:: What the task asks ::
An exact transcription of every record is needed, leaving out the pictures.

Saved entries
+ + + + + + +

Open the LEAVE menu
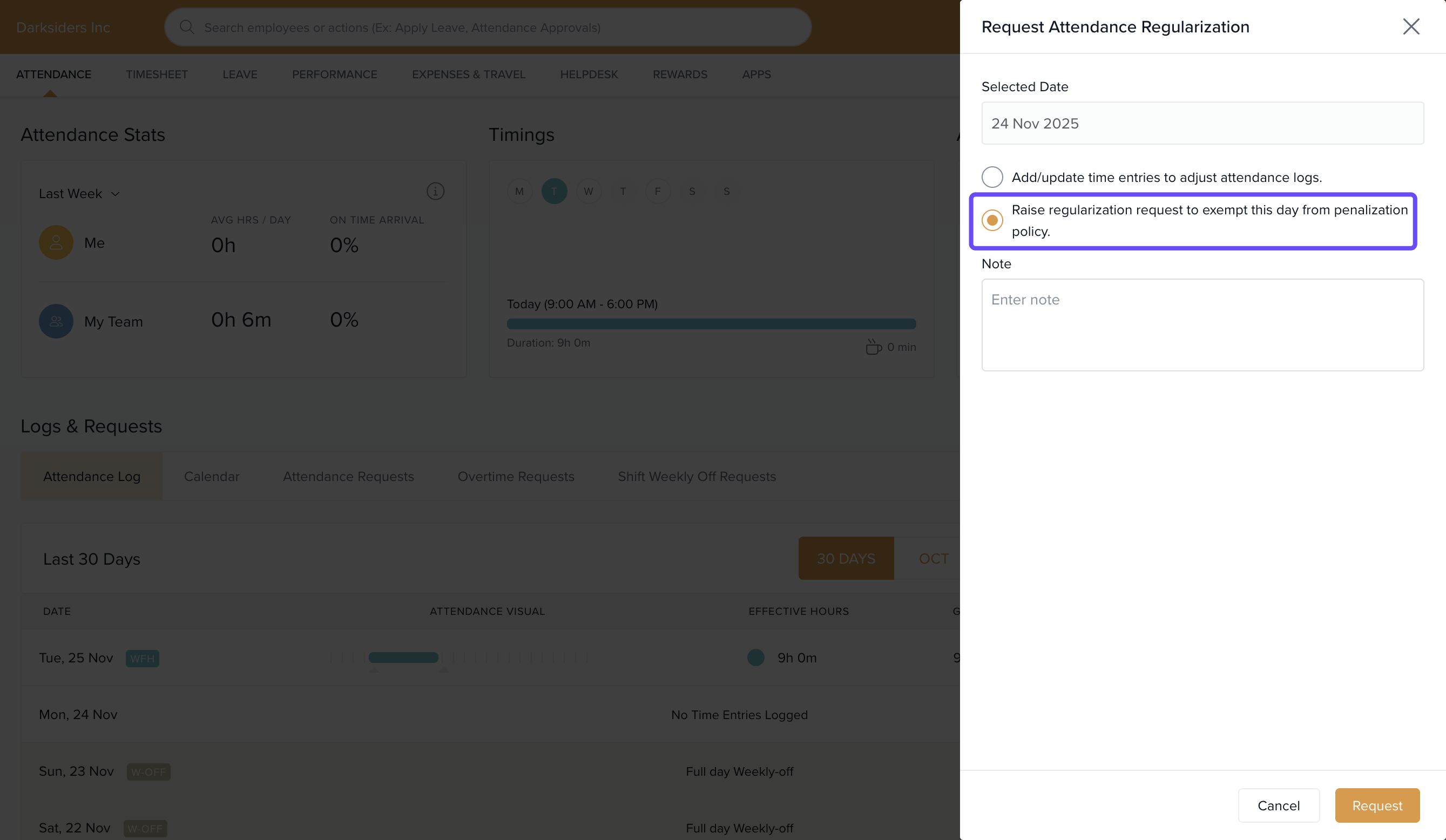This screenshot has height=840, width=1446. (240, 74)
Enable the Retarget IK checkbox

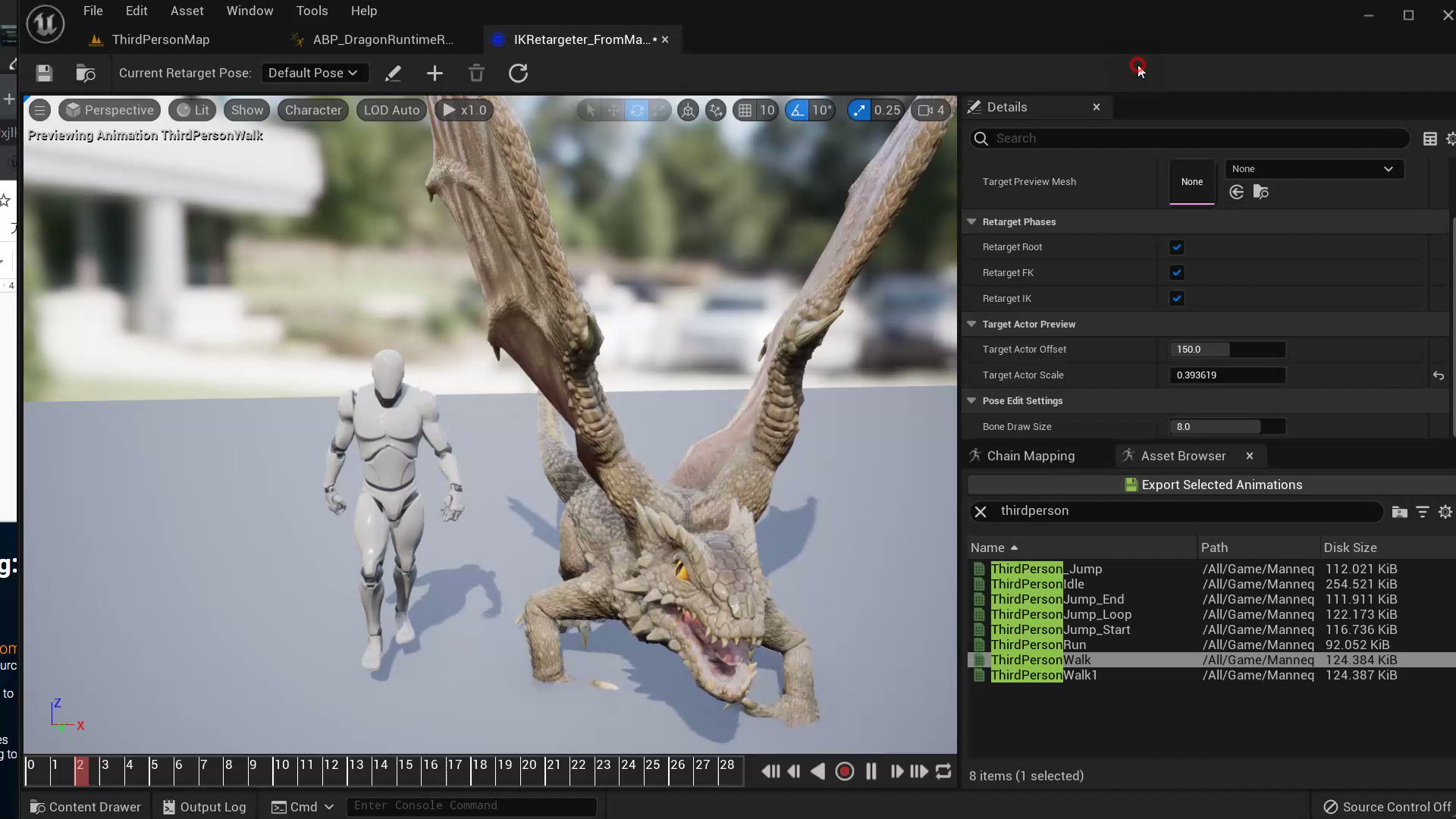tap(1176, 298)
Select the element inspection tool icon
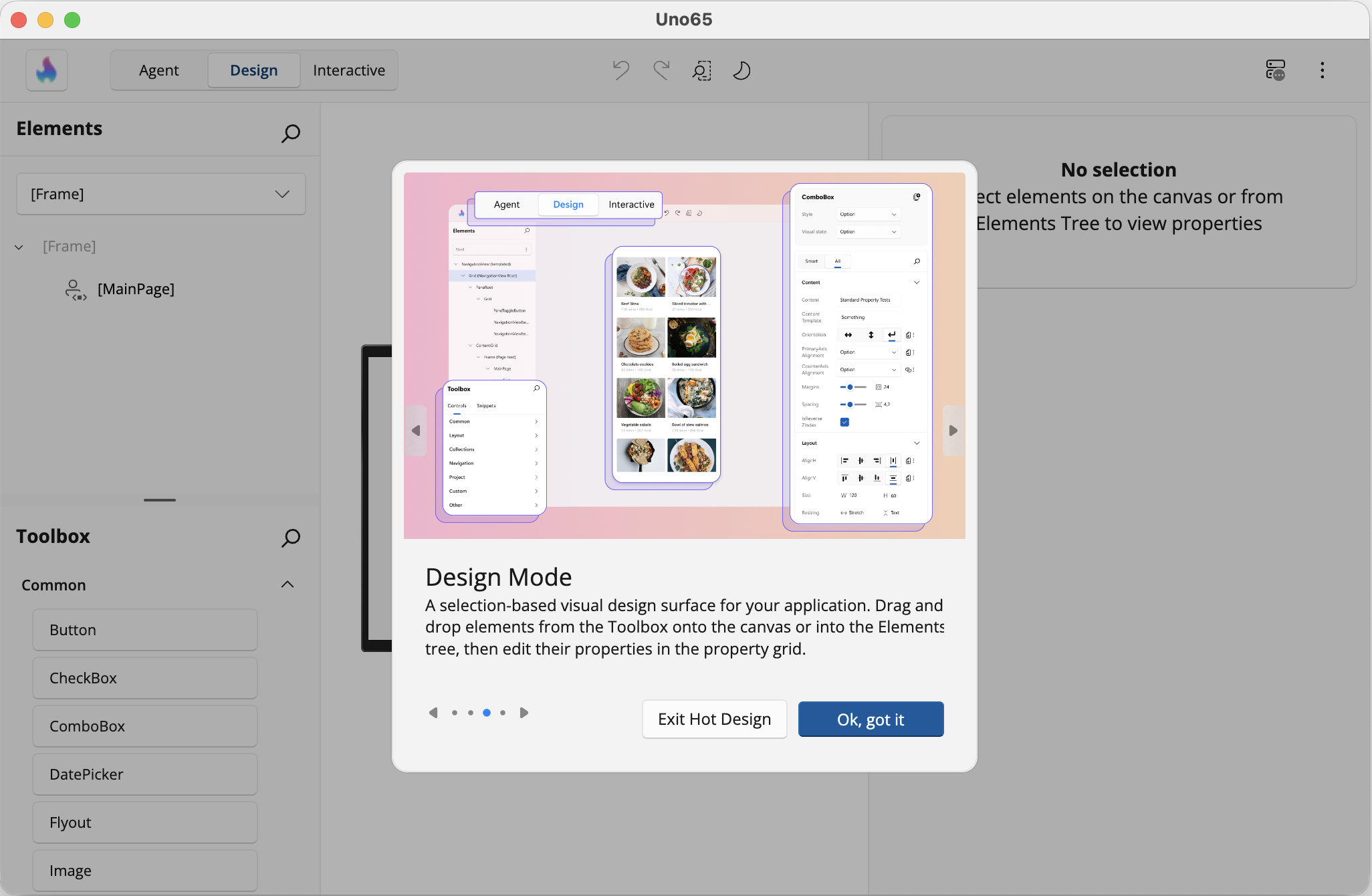 [x=701, y=70]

+ + + + + + +

:: Response to the task ::
Open the LEAVE menu
This screenshot has height=840, width=1446. (240, 74)
Enable the Retarget IK checkbox

tap(1176, 298)
Select the element inspection tool icon
 [x=701, y=70]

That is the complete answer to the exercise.